---
layout: post
title:  "Rating Tags in Works Part II"
date:   2021-05-28
categories: data_cleaning visualization
tags: Python Pandas 
---

In part II, we are going to create animated charts displaying ratings on AO3.

* Table of Contents
{:toc}

# Loading File

In part I, we created a csv file named rating.csv. We'll load the file here along with works-20210226.csv from AO3 official data dump.

In [2]:
# Load python libraries
import pandas as pd

In [3]:
# Load works file
works= pd.read_csv("/home/pi/Downloads/works-20210226.csv")

In [3]:
# Load rating.csv from part I
rating = pd.read_csv("rating.csv")

In [4]:
# preview file
rating

Unnamed: 0,id,type,name,canonical,cached_count,merger_id
0,9,Rating,Not Rated,True,825385,
1,10,Rating,General Audiences,True,2115153,
2,11,Rating,Teen And Up Audiences,True,2272688,
3,12,Rating,Mature,True,1151260,
4,13,Rating,Explicit,True,1238331,
5,12766726,Rating,Teen & Up Audiences,False,333,


In [4]:
# preview file
works

Unnamed: 0,creation date,language,restricted,complete,word_count,tags,Unnamed: 6
0,2021-02-26,en,False,True,388.0,10+414093+1001939+4577144+1499536+110+4682892+...,
1,2021-02-26,en,False,True,1638.0,10+20350917+34816907+23666027+23269305+2326930...,
2,2021-02-26,en,False,True,1502.0,10+10613413+9780526+3763877+3741104+7657229+30...,
3,2021-02-26,en,False,True,100.0,10+15322+54862755+20595867+32994286+663+471751...,
4,2021-02-26,en,False,True,994.0,11+721553+54604+1439500+3938423+53483274+54862...,
...,...,...,...,...,...,...,...
7269688,2008-09-13,en,True,True,705.0,78+77+84+101+104+105+106+23+13+16+70+933,
7269689,2008-09-13,en,False,True,1392.0,78+77+84+107+23+10+16+70+933+616,
7269690,2008-09-13,en,False,True,1755.0,77+78+69+108+109+62+110+23+9+111+16+70+10128+4858,
7269691,2008-09-13,en,False,True,1338.0,112+113+13+114+16+115+101+117+118+119+120+116+...,


# Data Cleaning

In part I, we went through detailed steps of how to clean and prepare the works DataFrame for visualization.
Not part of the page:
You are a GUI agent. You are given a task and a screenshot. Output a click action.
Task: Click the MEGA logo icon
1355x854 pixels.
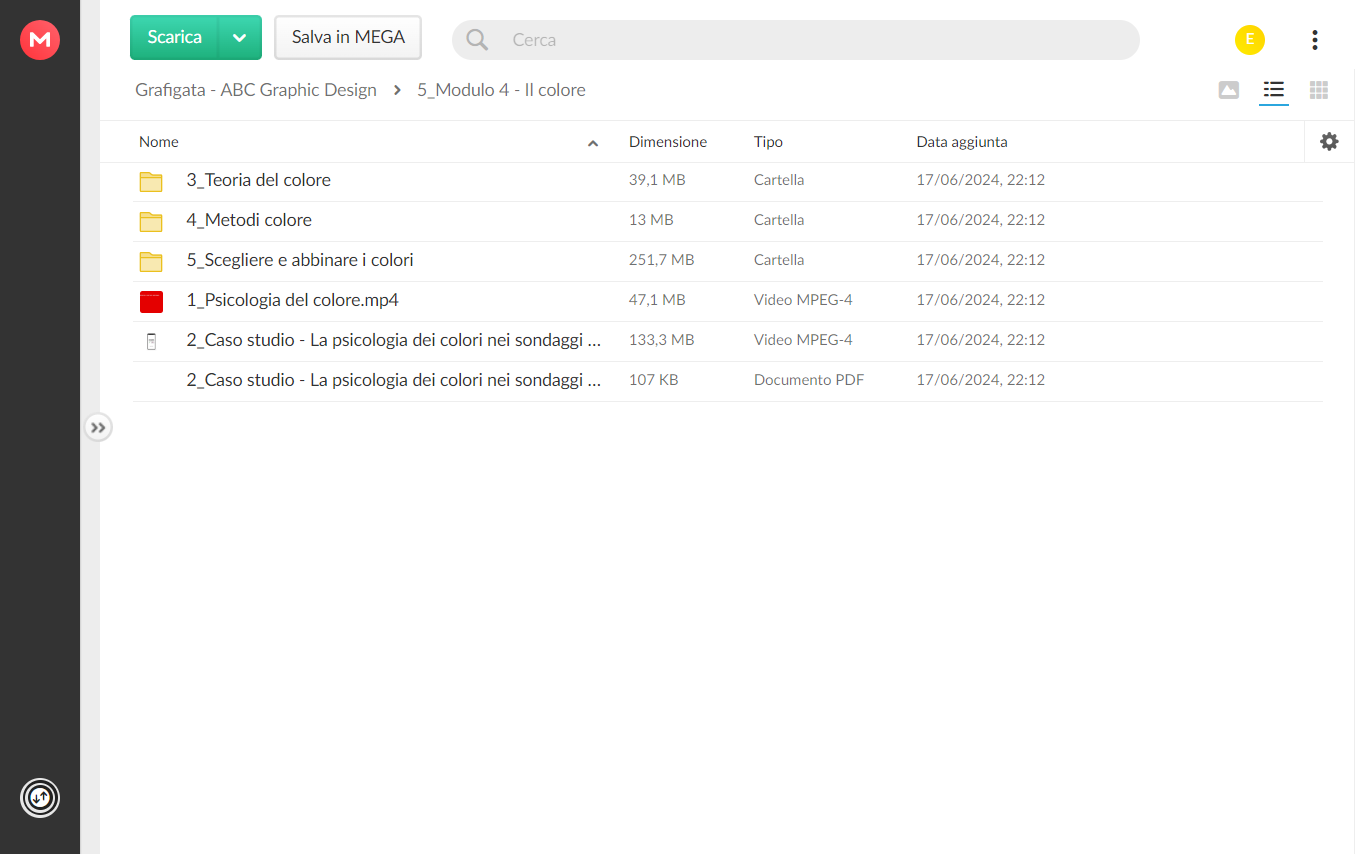[40, 40]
Here we'll skip the explanation.

In [5]:
# Drop NA value in tags column
works = works.dropna(subset = ['tags'])

In [6]:
# Function to find the mimnimum value in the string, and return that value
def find_rating(x):
    return min([int(n) for n in x.split('+')])

In [7]:
# Create a new column named 'rating'
# Use apply() to apply a function to each row
works['rating'] = works['tags'].apply(lambda x: find_rating(x))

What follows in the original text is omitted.